**TASK DESCRIPTION**
Copy the data below. Keep every line exactly as it is.

(Source records)
####

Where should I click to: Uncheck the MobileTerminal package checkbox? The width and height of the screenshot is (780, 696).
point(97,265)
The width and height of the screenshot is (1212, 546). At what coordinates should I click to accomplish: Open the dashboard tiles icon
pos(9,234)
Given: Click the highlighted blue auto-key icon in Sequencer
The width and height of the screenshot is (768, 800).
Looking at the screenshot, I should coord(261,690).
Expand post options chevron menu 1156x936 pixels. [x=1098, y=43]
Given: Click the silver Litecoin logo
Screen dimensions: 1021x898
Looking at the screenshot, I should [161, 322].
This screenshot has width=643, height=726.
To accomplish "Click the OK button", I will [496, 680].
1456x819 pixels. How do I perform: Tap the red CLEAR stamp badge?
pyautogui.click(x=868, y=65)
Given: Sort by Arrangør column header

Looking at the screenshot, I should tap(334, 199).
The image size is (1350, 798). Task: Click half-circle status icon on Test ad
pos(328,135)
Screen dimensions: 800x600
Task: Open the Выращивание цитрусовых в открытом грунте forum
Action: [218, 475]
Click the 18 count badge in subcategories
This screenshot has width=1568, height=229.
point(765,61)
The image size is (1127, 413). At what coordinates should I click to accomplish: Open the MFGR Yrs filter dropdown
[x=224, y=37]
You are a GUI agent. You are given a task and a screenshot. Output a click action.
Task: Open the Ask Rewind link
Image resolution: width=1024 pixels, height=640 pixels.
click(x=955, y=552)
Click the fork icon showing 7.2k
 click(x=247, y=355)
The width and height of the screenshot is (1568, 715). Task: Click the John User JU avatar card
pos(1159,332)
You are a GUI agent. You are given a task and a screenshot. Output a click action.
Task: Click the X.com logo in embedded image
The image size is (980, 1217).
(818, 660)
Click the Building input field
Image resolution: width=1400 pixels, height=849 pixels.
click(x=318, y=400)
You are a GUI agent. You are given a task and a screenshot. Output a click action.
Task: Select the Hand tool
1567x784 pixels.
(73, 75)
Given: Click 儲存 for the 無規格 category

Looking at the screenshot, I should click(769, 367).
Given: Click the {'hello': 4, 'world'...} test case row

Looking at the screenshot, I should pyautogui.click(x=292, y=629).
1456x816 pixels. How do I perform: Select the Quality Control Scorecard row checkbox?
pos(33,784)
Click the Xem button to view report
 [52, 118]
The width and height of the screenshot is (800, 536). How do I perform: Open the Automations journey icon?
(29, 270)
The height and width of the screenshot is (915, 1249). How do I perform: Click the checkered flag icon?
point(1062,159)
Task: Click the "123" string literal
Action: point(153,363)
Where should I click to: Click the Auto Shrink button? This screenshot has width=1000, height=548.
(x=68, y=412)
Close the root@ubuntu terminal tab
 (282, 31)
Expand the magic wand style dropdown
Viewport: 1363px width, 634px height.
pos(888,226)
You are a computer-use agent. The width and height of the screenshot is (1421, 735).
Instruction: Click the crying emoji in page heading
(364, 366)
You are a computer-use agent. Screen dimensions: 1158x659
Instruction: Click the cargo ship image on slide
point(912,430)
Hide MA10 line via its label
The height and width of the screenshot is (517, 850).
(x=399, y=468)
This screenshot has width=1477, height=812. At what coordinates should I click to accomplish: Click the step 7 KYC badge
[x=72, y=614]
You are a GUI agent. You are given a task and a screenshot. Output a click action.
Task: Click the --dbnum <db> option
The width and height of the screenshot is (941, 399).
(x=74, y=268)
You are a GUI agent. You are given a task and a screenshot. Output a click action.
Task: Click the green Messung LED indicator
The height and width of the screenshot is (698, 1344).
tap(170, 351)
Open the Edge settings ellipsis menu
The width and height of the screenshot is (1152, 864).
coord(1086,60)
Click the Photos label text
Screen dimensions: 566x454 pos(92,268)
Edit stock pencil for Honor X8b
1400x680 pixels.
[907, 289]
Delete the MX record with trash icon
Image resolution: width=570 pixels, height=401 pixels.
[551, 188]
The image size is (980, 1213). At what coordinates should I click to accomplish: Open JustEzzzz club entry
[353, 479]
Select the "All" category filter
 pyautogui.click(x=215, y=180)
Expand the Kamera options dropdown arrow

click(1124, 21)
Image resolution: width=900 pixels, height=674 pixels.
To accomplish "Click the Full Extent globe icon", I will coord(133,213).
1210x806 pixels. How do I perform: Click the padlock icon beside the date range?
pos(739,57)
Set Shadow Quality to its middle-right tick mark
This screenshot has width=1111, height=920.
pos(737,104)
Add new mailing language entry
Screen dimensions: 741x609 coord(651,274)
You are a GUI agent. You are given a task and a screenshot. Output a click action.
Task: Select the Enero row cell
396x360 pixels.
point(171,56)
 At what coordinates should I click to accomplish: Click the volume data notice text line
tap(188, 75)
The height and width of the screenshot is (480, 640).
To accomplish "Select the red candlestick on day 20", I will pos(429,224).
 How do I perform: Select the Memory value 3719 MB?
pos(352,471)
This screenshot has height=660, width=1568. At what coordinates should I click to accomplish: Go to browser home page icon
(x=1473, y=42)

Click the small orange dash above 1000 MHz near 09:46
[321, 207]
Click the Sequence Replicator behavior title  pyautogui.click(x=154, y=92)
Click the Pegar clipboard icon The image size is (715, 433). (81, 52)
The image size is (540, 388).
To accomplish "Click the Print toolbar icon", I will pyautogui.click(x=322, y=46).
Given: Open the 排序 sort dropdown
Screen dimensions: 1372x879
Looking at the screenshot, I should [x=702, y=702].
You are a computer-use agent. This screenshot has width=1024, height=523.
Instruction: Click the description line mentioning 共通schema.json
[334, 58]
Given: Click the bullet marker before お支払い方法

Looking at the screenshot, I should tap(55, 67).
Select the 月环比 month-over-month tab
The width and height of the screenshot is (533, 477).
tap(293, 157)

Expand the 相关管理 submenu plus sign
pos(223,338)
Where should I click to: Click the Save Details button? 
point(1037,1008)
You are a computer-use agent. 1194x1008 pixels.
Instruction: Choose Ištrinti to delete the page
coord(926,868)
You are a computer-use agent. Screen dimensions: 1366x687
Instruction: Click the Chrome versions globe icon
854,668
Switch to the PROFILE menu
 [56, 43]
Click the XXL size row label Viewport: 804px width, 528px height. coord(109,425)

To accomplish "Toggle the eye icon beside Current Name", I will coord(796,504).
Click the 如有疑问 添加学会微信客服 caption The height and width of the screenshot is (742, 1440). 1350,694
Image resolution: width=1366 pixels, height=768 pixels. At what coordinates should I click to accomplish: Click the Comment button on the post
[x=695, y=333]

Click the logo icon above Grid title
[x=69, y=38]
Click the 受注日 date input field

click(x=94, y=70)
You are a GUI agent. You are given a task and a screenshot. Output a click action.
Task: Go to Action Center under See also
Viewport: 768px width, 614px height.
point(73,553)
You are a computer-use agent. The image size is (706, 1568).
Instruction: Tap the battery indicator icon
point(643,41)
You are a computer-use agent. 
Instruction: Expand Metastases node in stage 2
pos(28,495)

####

**ANSWER AREA**
Where should I click to: Uncheck the MobileTerminal package checkbox? The width and height of the screenshot is (780, 696).
point(97,265)
The width and height of the screenshot is (1212, 546). At what coordinates should I click to accomplish: Open the dashboard tiles icon
pos(9,234)
Given: Click the highlighted blue auto-key icon in Sequencer
The width and height of the screenshot is (768, 800).
Looking at the screenshot, I should coord(261,690).
Expand post options chevron menu 1156x936 pixels. [x=1098, y=43]
Given: Click the silver Litecoin logo
Screen dimensions: 1021x898
Looking at the screenshot, I should [161, 322].
This screenshot has width=643, height=726.
To accomplish "Click the OK button", I will [496, 680].
1456x819 pixels. How do I perform: Tap the red CLEAR stamp badge?
pyautogui.click(x=868, y=65)
Given: Sort by Arrangør column header

Looking at the screenshot, I should tap(334, 199).
The image size is (1350, 798). Task: Click half-circle status icon on Test ad
pos(328,135)
Screen dimensions: 800x600
Task: Open the Выращивание цитрусовых в открытом грунте forum
Action: [218, 475]
Click the 18 count badge in subcategories
This screenshot has width=1568, height=229.
point(765,61)
The image size is (1127, 413). At what coordinates should I click to accomplish: Open the MFGR Yrs filter dropdown
[x=224, y=37]
You are a GUI agent. You are given a task and a screenshot. Output a click action.
Task: Open the Ask Rewind link
Image resolution: width=1024 pixels, height=640 pixels.
click(x=955, y=552)
Click the fork icon showing 7.2k
 click(x=247, y=355)
The width and height of the screenshot is (1568, 715). Task: Click the John User JU avatar card
pos(1159,332)
You are a GUI agent. You are given a task and a screenshot. Output a click action.
Task: Click the X.com logo in embedded image
The image size is (980, 1217).
(818, 660)
Click the Building input field
Image resolution: width=1400 pixels, height=849 pixels.
click(x=318, y=400)
You are a GUI agent. You are given a task and a screenshot. Output a click action.
Task: Select the Hand tool
1567x784 pixels.
(73, 75)
Given: Click 儲存 for the 無規格 category

Looking at the screenshot, I should click(769, 367).
Given: Click the {'hello': 4, 'world'...} test case row

Looking at the screenshot, I should pyautogui.click(x=292, y=629).
1456x816 pixels. How do I perform: Select the Quality Control Scorecard row checkbox?
pos(33,784)
Click the Xem button to view report
 [52, 118]
The width and height of the screenshot is (800, 536). How do I perform: Open the Automations journey icon?
(29, 270)
The height and width of the screenshot is (915, 1249). How do I perform: Click the checkered flag icon?
point(1062,159)
Task: Click the "123" string literal
Action: point(153,363)
Where should I click to: Click the Auto Shrink button? This screenshot has width=1000, height=548.
(x=68, y=412)
Close the root@ubuntu terminal tab
 (282, 31)
Expand the magic wand style dropdown
Viewport: 1363px width, 634px height.
pos(888,226)
You are a computer-use agent. The width and height of the screenshot is (1421, 735).
Instruction: Click the crying emoji in page heading
(364, 366)
You are a computer-use agent. Screen dimensions: 1158x659
Instruction: Click the cargo ship image on slide
point(912,430)
Hide MA10 line via its label
The height and width of the screenshot is (517, 850).
(x=399, y=468)
This screenshot has width=1477, height=812. At what coordinates should I click to accomplish: Click the step 7 KYC badge
[x=72, y=614]
You are a GUI agent. You are given a task and a screenshot. Output a click action.
Task: Click the --dbnum <db> option
The width and height of the screenshot is (941, 399).
(x=74, y=268)
You are a GUI agent. You are given a task and a screenshot. Output a click action.
Task: Click the green Messung LED indicator
The height and width of the screenshot is (698, 1344).
tap(170, 351)
Open the Edge settings ellipsis menu
The width and height of the screenshot is (1152, 864).
coord(1086,60)
Click the Photos label text
Screen dimensions: 566x454 pos(92,268)
Edit stock pencil for Honor X8b
1400x680 pixels.
[907, 289]
Delete the MX record with trash icon
Image resolution: width=570 pixels, height=401 pixels.
[551, 188]
The image size is (980, 1213). At what coordinates should I click to accomplish: Open JustEzzzz club entry
[353, 479]
Select the "All" category filter
 pyautogui.click(x=215, y=180)
Expand the Kamera options dropdown arrow

click(1124, 21)
Image resolution: width=900 pixels, height=674 pixels.
To accomplish "Click the Full Extent globe icon", I will coord(133,213).
1210x806 pixels. How do I perform: Click the padlock icon beside the date range?
pos(739,57)
Set Shadow Quality to its middle-right tick mark
This screenshot has width=1111, height=920.
pos(737,104)
Add new mailing language entry
Screen dimensions: 741x609 coord(651,274)
You are a GUI agent. You are given a task and a screenshot. Output a click action.
Task: Select the Enero row cell
396x360 pixels.
point(171,56)
 At what coordinates should I click to accomplish: Click the volume data notice text line
tap(188, 75)
The height and width of the screenshot is (480, 640).
To accomplish "Select the red candlestick on day 20", I will pos(429,224).
 How do I perform: Select the Memory value 3719 MB?
pos(352,471)
This screenshot has height=660, width=1568. At what coordinates should I click to accomplish: Go to browser home page icon
(x=1473, y=42)

Click the small orange dash above 1000 MHz near 09:46
[321, 207]
Click the Sequence Replicator behavior title  pyautogui.click(x=154, y=92)
Click the Pegar clipboard icon The image size is (715, 433). (81, 52)
The image size is (540, 388).
To accomplish "Click the Print toolbar icon", I will pyautogui.click(x=322, y=46).
Given: Open the 排序 sort dropdown
Screen dimensions: 1372x879
Looking at the screenshot, I should [x=702, y=702].
You are a computer-use agent. This screenshot has width=1024, height=523.
Instruction: Click the description line mentioning 共通schema.json
[334, 58]
Given: Click the bullet marker before お支払い方法

Looking at the screenshot, I should tap(55, 67).
Select the 月环比 month-over-month tab
The width and height of the screenshot is (533, 477).
tap(293, 157)

Expand the 相关管理 submenu plus sign
pos(223,338)
Where should I click to: Click the Save Details button? 
point(1037,1008)
You are a computer-use agent. 1194x1008 pixels.
Instruction: Choose Ištrinti to delete the page
coord(926,868)
You are a computer-use agent. Screen dimensions: 1366x687
Instruction: Click the Chrome versions globe icon
854,668
Switch to the PROFILE menu
 [56, 43]
Click the XXL size row label Viewport: 804px width, 528px height. coord(109,425)

To accomplish "Toggle the eye icon beside Current Name", I will coord(796,504).
Click the 如有疑问 添加学会微信客服 caption The height and width of the screenshot is (742, 1440). 1350,694
Image resolution: width=1366 pixels, height=768 pixels. At what coordinates should I click to accomplish: Click the Comment button on the post
[x=695, y=333]

Click the logo icon above Grid title
[x=69, y=38]
Click the 受注日 date input field

click(x=94, y=70)
You are a GUI agent. You are given a task and a screenshot. Output a click action.
Task: Go to Action Center under See also
Viewport: 768px width, 614px height.
point(73,553)
You are a computer-use agent. The image size is (706, 1568).
Instruction: Tap the battery indicator icon
point(643,41)
You are a computer-use agent. 
Instruction: Expand Metastases node in stage 2
pos(28,495)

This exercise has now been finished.